Let us look at that “God is with us” phrase.
Isaiah said it like this: “God is with us, understand all ye nations and submit yourselves, for God is with us.”

I hear a lot of people quote that as if it means that ‘God is on our side.’ We rarely look at it as “God is here with us, and we (not they) must submit ourselves to God’s rule (not our interpretation of how we want God to rule)”
God is on our side; but often we are not on our own side. For to be on our own side, we must be on God’s side.

Yes God has given us freedom to say ‘No’ to Him. I think it is a mistake sometimes, but God keeps going with it. He seems to think that eventually we’ll get it right after we have suffered enough from doing it our way. As our planet gets smaller we come up against a larger variety of ‘doing it our way’. As our technology has progressed, so has our ability to do both good and evil.

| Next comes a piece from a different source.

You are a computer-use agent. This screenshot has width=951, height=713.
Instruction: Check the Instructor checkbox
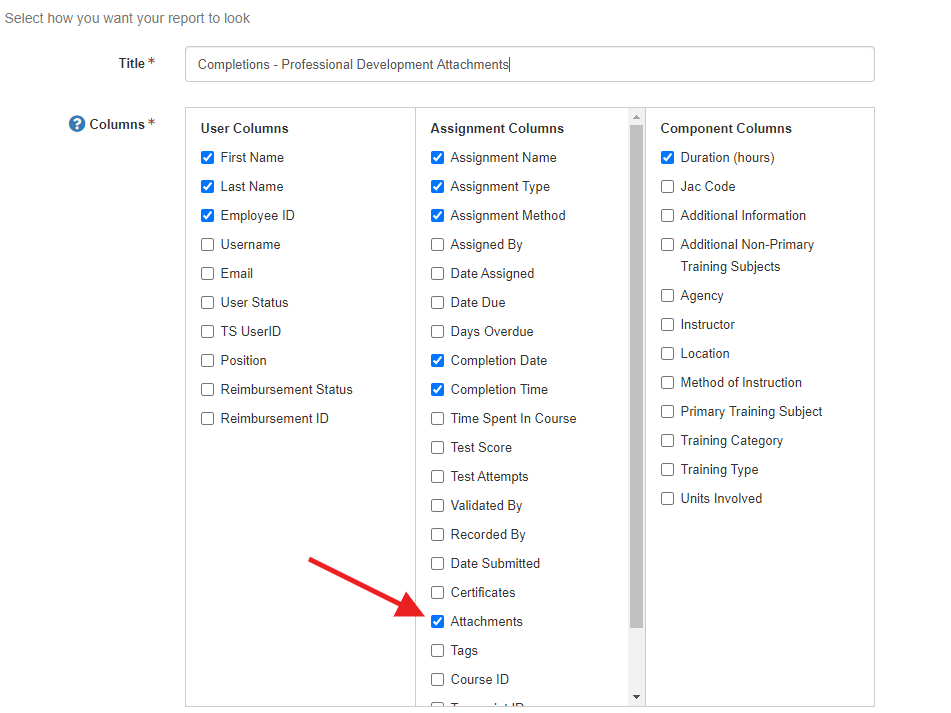(x=667, y=324)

It is difficult, often, to see God as working all this towards an ultimate good. It is hard to see this in light of great evil that surrounds us.
Hope looks at the evil and says defiantly “God is victorious.”

Hope looks at our warpedness and says “God can heal this.”

“Let us, the faithful, praise and worship the Word, co-eternal with the Father, born for our salvation from the virgin. For He will to be lifted up on the cross for our sake, and to suffer death, and to raise the dead by His glorious resurrection.” (Resurrection tropar, tone 5)

“O Lord Jesus Christ, Who for our sakes didst become incarnate, have mercy on us, who prefer our sin to Thy grace.”